Wednesday, November 10, 2010

Happy. Made a lot of cool stuff in the pottery studio: a goat shaped teapot, a small paddled lidded box with feet, three bowls (one of which will be a small colander), a small pitcher sort of thing, a UFO shaped....umm....is it a vase or???? heck, I don't know. It just is... The teapot took the most time, about two hours, and that is only for the plastic stage; all of these pieces will need cleaning up as they harden into the leather-hard stage.

I made a big, freaky, morel mushroom shaped piece that is supposed to be a lamp or candle holder. The netted cap is cut through with the same diamond shaped netted pattern as on the real thing (well, sort of...) so that a source of light can shine out of it, and it just went into the bisque firing, along with my first two wood ash glaze experiments. :-)
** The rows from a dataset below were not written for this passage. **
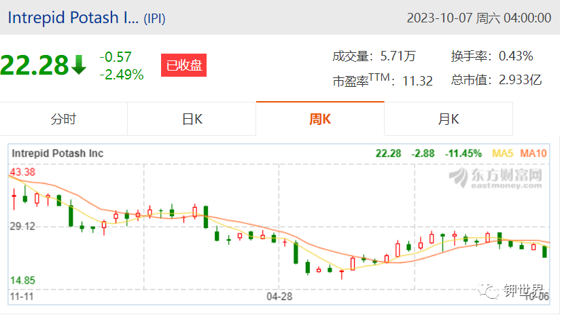Click the green down arrow beside 22.28
Screen dimensions: 562x315
click(x=79, y=64)
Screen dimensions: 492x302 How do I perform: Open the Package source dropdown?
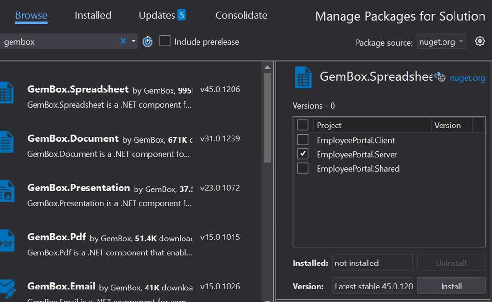pyautogui.click(x=441, y=42)
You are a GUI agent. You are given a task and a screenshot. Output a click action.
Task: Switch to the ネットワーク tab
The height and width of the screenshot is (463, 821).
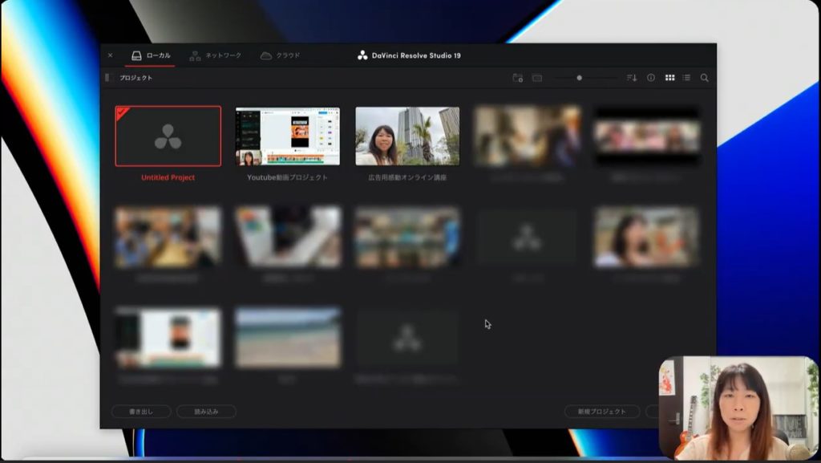pyautogui.click(x=215, y=55)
I am ashamed to say that I am getting bored with the current range of available glazes....ashamed because really, it is such a wide array of choices compared to those available to most of humanity's potters over the centuries. The Greeks did most of their work in red, black, and white, and it was slip, not even real glaze!

We have:
  • Emerald Green: fairly reliable, transparent green, like a clear forest green color, which crackles under the right conditions. Nice.
  • Celadon: which is a baby-diarrhea yellow green with brownish black spots- yuck! But when over glazed with Seacrest Purple, it turns to a deep clear coffee brown.
  • Seacrest Purple: Really more of a brown which can go to a deep denim blue-purple when reduced, and various shades of attractive browns. If you use this one glaze, the piece can look as if you applied several colors. This is a good default because it hardly ever looks bad, and it is always a surprise!
  • Rose's Red: Has a split personality. It can be a pale, delicate celadon type green, or when reduced, a vibrant, streaking red, sometimes with hints of pink. The last batch hardly reduced at all, so a lot of piece which were supposed to be voluptuously red turned out pale green.
  • Iron Red: more reliable than Rose's Red if you want Red, but also a lot more opaque, and can run the risk of looking dead. When it looks good, which is often enough, it is great, and frequently has exciting metallic effects.
  • Kansas Black: doesn't always turn black. Sometimes it is red, or a brownish red. It also has the capability for metallic effects, and I haven't had an ugly piece with this color yet that I can think of.
  • Lapis Blue: Ranges from a pale, washed out matte opaque blue to a beautiful but thin transparent blue that approaches cobalt in color. The thing is, you can't be certain which you will get, and I am a sucker for true blue.
  • Mamo White: A milky opaque white with big brown dots and brown speckling. In my opinion, sort of ugly, but very nice when combined with certain other colors.
  • White Night- very white, no brown dots; I haven't tried it.
  • Shino: From oatmealy textured off whites to pleasant apricot, occasionally a little darker. Another fairly reliable glaze that usually turns out nicely.
  • Transparent: what it sounds like, a clear transparent glaze which can be used over slips and uderglazes.
  • Green with Envy: I haven't tried this one either, because it is this very intense, very opaque, flat turquoise-teal green color that I am not too fond of. However, after seeing how well it went under Mamo, I might give it a try. The white toned it down quite a bit.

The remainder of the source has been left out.